Die ersten drei Sätze eures aktuellen Buches (ab 07.06.2024)

  • Im Sommer 2023 wuchs das Gras weiter, als wäre nichts geschehen: es wuchs, als ginge es gar nicht anders, wie um ein weiteres Mal zu zeigen, dass es an einer Absicht festhielt, aus der Erde zu spriessen, ganz egal wie viel auf deren Oberfläche gemordet wurde. Sein Farbton war vielleicht matter als gewöhnlich, und die milchige Unschuld der ersten Tage büsste es gleich wieder ein, aber davon lies es sich nicht stören. Im Gegenteil, die Wasserknappheit motivierte es, sich noch fester an den Boden zu klammern und in breiten Trieben in die Höhe zu schiessen, die vertrockneten, ehe sie ausgewachsen waren.
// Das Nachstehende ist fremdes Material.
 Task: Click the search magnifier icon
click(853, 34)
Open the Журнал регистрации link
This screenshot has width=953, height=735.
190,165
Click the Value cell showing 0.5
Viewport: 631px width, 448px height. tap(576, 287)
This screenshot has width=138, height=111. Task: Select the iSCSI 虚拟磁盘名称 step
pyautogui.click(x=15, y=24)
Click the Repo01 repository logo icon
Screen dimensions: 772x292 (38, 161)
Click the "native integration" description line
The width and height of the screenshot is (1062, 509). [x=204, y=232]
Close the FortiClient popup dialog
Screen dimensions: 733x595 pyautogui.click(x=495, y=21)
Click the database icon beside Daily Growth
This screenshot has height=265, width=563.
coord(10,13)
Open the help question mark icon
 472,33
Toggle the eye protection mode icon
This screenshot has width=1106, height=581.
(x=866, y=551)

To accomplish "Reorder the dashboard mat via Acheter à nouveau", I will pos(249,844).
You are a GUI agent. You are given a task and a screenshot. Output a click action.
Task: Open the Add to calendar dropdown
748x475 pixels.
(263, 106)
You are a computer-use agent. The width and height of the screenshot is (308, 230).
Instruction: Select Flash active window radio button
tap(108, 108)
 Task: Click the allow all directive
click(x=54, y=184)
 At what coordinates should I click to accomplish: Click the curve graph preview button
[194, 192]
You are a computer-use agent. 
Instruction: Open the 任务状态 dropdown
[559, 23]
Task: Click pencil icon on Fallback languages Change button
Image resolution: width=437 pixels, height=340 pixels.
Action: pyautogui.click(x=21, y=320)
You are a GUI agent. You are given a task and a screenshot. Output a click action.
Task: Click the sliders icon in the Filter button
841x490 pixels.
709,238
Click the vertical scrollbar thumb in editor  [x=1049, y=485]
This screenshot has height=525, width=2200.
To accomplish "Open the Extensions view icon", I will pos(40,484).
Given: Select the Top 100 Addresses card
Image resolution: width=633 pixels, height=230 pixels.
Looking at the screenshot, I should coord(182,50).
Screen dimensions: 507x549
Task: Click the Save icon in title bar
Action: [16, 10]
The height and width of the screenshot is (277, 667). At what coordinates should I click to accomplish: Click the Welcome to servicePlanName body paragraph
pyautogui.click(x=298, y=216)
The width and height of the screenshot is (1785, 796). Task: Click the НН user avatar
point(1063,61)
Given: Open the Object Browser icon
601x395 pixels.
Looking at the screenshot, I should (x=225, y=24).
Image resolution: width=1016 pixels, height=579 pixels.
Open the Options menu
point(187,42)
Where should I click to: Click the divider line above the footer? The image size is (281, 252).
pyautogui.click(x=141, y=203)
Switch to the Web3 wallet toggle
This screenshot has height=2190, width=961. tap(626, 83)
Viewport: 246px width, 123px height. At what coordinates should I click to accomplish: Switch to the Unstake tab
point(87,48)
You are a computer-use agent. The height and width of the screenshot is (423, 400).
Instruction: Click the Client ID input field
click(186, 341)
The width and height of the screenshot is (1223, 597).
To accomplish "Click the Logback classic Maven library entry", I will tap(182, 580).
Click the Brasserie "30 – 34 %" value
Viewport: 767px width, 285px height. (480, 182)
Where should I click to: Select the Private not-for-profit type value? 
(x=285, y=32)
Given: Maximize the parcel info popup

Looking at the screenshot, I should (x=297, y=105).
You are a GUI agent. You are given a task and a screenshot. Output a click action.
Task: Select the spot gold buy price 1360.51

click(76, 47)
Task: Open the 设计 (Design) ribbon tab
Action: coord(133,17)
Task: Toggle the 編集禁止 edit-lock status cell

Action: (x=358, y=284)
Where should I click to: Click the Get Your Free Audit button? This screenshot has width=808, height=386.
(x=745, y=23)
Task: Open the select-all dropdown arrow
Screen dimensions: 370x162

  • Knirschend bahnte sich der Zug seinen Weg über die vereisten Schienen, auf die schneegekrönten Gipfel der Karpaten zu, die wie Reißzähne vor uns aufragten. Wir hatten Bukarest hinter uns gelassen, und der Farbton des Gebirges, dem wir uns näherten, ließ mich an verblassende Blutergüsse denken. Es schneite in dicken, schweren Flocken, und die Berge wirkten kalt wie totes Fleisch.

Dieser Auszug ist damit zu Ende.